Refugee and rights groups have raised serious concerns about a European Union plan to stem the migration crisis, as Greece and Turkey rush to be ready to launch a controversial refugee "swap" programme on Monday.
Officials in Athens and Brussels say that about 500 migrants are due to be sent back from a Greek island to Turkey on Monday, as the EU seeks to close a Mediterranean route that more than one million migrants took to Europe last year.
Greece and Turkey were rushing through legislation on Friday to underpin the scheme, even as the United Nations refugee agency (UNHCR) and Amnesty International cast grave doubt on a plan that leading rights groups call unethical and possibly illegal.
"UNHCR is today urging parties to the recent EU-Turkey agreement on refugees and migrants to ensure all safeguards are in place before any returns begin.

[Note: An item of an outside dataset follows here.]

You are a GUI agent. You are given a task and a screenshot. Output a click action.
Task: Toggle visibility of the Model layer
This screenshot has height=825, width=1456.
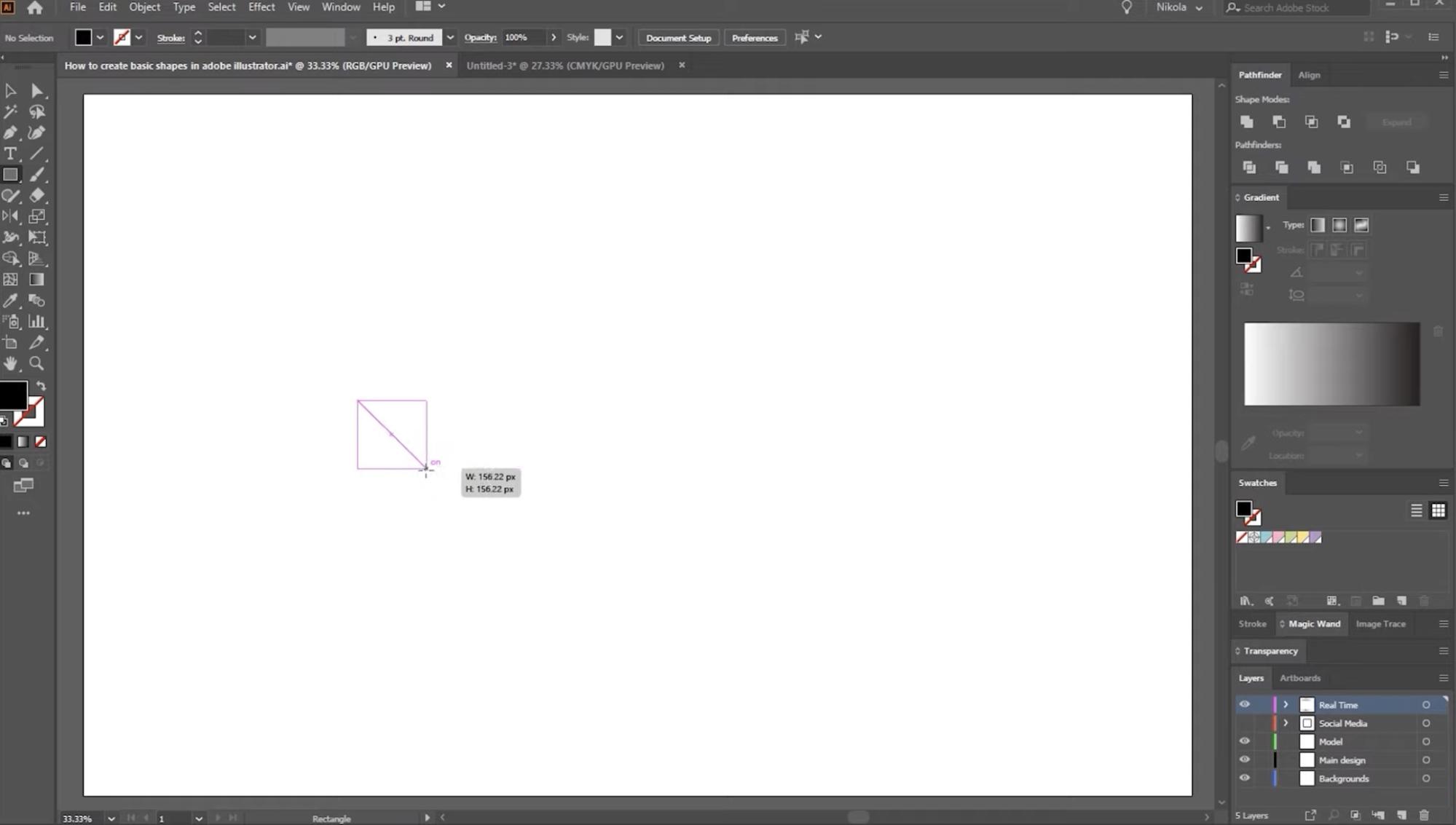pos(1245,741)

This is in light of continued serious gaps in both countries," said Melissa Fleming, a spokeswoman for the UN group.
Under the EU-Turkey plan, any migrant who does not qualify for or does not seek asylum in Greece will be returned to Turkey, and in return a Syrian refugee from one of many Turkish camps will be sent to the EU.
But hundreds of staff that EU states pledged to send to Greece to implement the process are yet to arrive, raising the danger that not all asylum cases will be assessed individually, which is a key element of refugee law.

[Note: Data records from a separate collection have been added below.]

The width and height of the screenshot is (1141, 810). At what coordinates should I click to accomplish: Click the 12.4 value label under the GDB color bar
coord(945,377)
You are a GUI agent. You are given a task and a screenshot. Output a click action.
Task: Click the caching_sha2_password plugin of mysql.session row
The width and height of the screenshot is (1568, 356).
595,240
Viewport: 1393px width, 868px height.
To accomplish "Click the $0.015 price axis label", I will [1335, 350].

“Across Greece, which has been compelled to host people because of closed borders elsewhere in Europe, numerous aspects of the systems for receiving and dealing with people who may need international protection are still either not working or absent,” said Ms Fleming.
She also warned that deteriorating conditions, overcrowding, lack of information and mounting fear at migrants’ camps around Greece created a real danger of “panic and injury” at these sites in the coming days.
Reports of fights among migrants are increasing at Greek camps; on the island of Chios on Thursday night, three people suffered stab wounds during rioting, and dozens of people broke out of the camp on Friday.
It is still not clear how and by whom migrants will be removed from Greece and taken back across the Mediterranean to Turkey, but Turkish prime minister Ahmet Davutoglu insisted the scheme would begin as planned on Monday.
Amnesty said on Friday it was not safe for the EU to send people back to Turkey, where the group's research suggests that the authorities had forcibly returned thousands of Syrians to their war-ravaged homeland in recent weeks – a claim Ankara denies.
John Dalhuisen, Amnesty's director for Europe and central Asia, said that "if the agreement proceeds as planned, there is a very real risk that some of those the EU sends back to Turkey will suffer the same fate."
“It is a deal that can only be implemented with the hardest of hearts and a blithe disregard for international law,” he added.